EXCERPTED TEXT ▸

· · · · ·

By continual conquests, the Persians were now reduced to only two outlets for their energies, in two opposite directions—in the east towards India, in the west towards Greece. Everywhere else their advance was arrested by the sea or other obstacles almost as impassable to their heavily armed battalions: to the north the empire was bounded by the Black Sea, the Caucasus, the Caspian Sea, and the Siberian steppes; to the south, by the Indian Ocean, the sandy table-land of Arabia, and the African deserts. At one moment, about 512 B.C., it is possible that they pushed forward towards the east.*
* India is not referred to in the Behistun Inscription, but
is mentioned in one of the Inscriptions of Persepolis, and
in that of Nakhsh-î-Rustem. The campaign in which it was
subjugated must be placed about 512 B.C.

· · · · ·

DATA SEGMENT ▸
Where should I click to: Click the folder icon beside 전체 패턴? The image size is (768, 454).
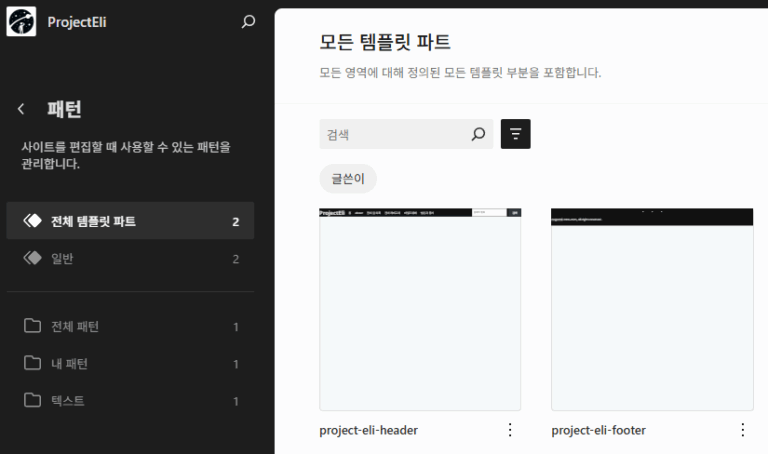coord(32,326)
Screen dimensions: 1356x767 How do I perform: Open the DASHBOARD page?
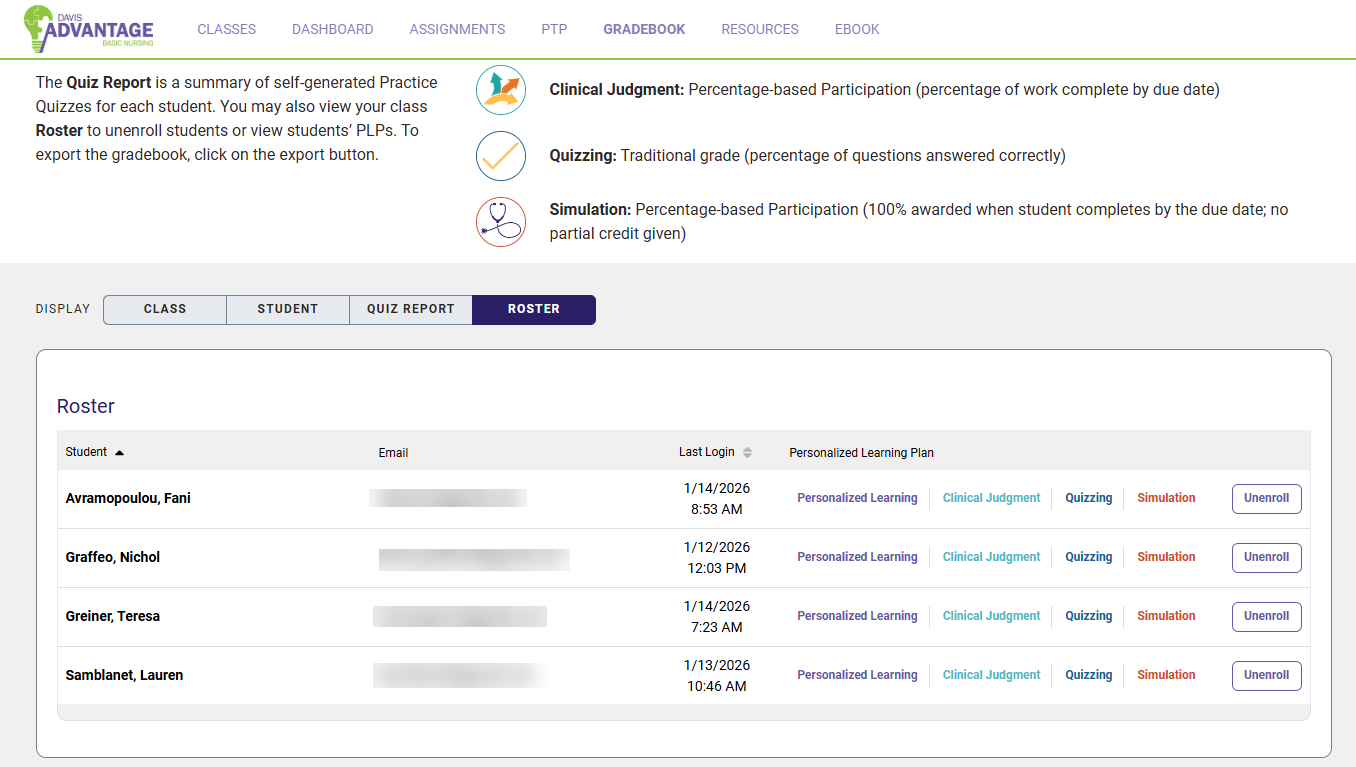click(x=332, y=29)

· · · · ·

TASK REQUIREMENTS ▸
- A) Could you reproduce everything in the passage on the Persian empire's frontiers from "By continual conquests, the" down to "placed about 512 B.C.", substituting "conquered" for "subjugated"?
- B) Can you pick up the passage on the Persian empire's frontiers and continue it from where it stops?

ANSWERS BY ITEM NUMBER ▸
- A)
By continual conquests, the Persians were now reduced to only two outlets for their energies, in two opposite directions—in the east towards India, in the west towards Greece. Everywhere else their advance was arrested by the sea or other obstacles almost as impassable to their heavily armed battalions: to the north the empire was bounded by the Black Sea, the Caucasus, the Caspian Sea, and the Siberian steppes; to the south, by the Indian Ocean, the sandy table-land of Arabia, and the African deserts. At one moment, about 512 B.C., it is possible that they pushed forward towards the east.*
* India is not referred to in the Behistun Inscription, but
is mentioned in one of the Inscriptions of Persepolis, and
in that of Nakhsh-î-Rustem. The campaign in which it was
conquered must be placed about 512 B.C.

- B)
From the Iranian plateau they beheld from afar the immense plain of the Hapta Hindu (or the Punjab). Darius invaded this territory, and made himself master of extensive districts which he formed into a new satrapy, that of India, but subsequently, renouncing all idea of pushing eastward as far as the Granges, he turned his steps towards the southeast. A fleet, constructed at Peukêla and placed under the command of a Greek admiral, Scylax of Caryanda, descended the Indus by order of the king;* subjugating the tribes who dwelt along the banks as he advanced, Scylax at length reached the ocean, on which he ventured forth, undismayed by the tides, and proceeded in a westerly direction, exploring, in less than thirty months, the shores of Gedrosia and Arabia.
* Scylax published an account of his voyage which was still
extant in the time of Aristotle. Hugo Berger questions the
authenticity of the circumnavigation of Arabia, as that of
the circumnavigation of Africa under Necho.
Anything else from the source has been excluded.